Thurs., Nov. 3

Many of the repertory events happening around town this week as AFI counterprogramming could be considered safe bets, but not so much tonight's screening of Luchino Visconti's intimate 1948 family drama La Terra Trema at LACMA, to be followed by a conversation between LACMA programmer Elvis Mitchell and Two Lovers director James Gray — a last-minute replacement for the originally scheduled guest, Bridesmaids director Paul Feig.

Meanwhile, the Downtown Independent hosts screenings tonight and tomorrow of The Woods, Matthew Lessner's primary-colored satire of hipster exceptionalism — a definite highlight of the many “cult” films that premiered in January at Sundance.

Fri., Nov. 4

For rock documentaries, the Downtown Independent is the place to be for the rest of the weekend. Color Me Obsessed: A Film About the Replacements plays tonight and tomorrow night, and Inni, the second concert film starring Icelandic etherialists Sigur Rós, continues its run through Saturday's 3 p.m. screening.

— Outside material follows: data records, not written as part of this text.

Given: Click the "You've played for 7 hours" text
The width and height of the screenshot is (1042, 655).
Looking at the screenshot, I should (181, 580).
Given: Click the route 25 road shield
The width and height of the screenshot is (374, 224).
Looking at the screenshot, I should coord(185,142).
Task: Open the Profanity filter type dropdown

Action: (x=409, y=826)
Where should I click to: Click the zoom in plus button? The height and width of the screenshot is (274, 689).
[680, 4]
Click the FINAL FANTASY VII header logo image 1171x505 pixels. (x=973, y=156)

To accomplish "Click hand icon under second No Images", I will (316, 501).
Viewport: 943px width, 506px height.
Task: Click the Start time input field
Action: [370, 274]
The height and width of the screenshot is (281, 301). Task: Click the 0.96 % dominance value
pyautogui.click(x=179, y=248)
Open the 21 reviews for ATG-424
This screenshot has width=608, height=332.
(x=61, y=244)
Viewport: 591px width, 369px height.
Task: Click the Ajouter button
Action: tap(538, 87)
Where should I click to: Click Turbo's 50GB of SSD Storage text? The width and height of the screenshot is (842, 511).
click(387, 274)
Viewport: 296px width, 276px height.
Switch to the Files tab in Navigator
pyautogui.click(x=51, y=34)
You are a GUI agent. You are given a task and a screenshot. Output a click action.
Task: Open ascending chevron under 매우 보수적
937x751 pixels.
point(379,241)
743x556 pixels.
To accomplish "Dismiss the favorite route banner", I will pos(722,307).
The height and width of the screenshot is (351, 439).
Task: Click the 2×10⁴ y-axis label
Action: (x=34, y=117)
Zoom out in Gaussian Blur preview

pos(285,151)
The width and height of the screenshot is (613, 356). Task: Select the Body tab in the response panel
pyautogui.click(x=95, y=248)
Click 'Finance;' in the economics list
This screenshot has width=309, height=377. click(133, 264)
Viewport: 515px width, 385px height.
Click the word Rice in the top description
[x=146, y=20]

Cinefamily's weekend series Antonioni in Color includes screenings of the Italian master's first color film, Red Desert; his Swinging London blockbuster, Blow-up; his crazy American Youth Fucking in the Desert and Blowing Shit Up movie, Zabriskie Point; and his Jack Nicholson movie, The Passenger. Today at 4:45 through Sunday night.

Sun., Nov. 6

Today and tomorrow, the New Beverly presents a Charlie Chaplin quadruple feature, including the 1928 feature The Circus and shorts A Day's Pleasure (1919), Sunnyside (1919) and The Idle Class (1921).

Mon., Nov. 7

More early cinema tonight, when the Academy's program A Century Ago: The Films of 1911 will feature a number of silent shorts — including the Thomas Ince–directed The Dream, starring Mary Pickford — projected on a “1909 hand-cranked Power's Model 6 Cameragraph motion picture machine restored and cranked by Joe Rinaudo.” That's at 7:30 at the Linwood Dunn Theater in Hollywood.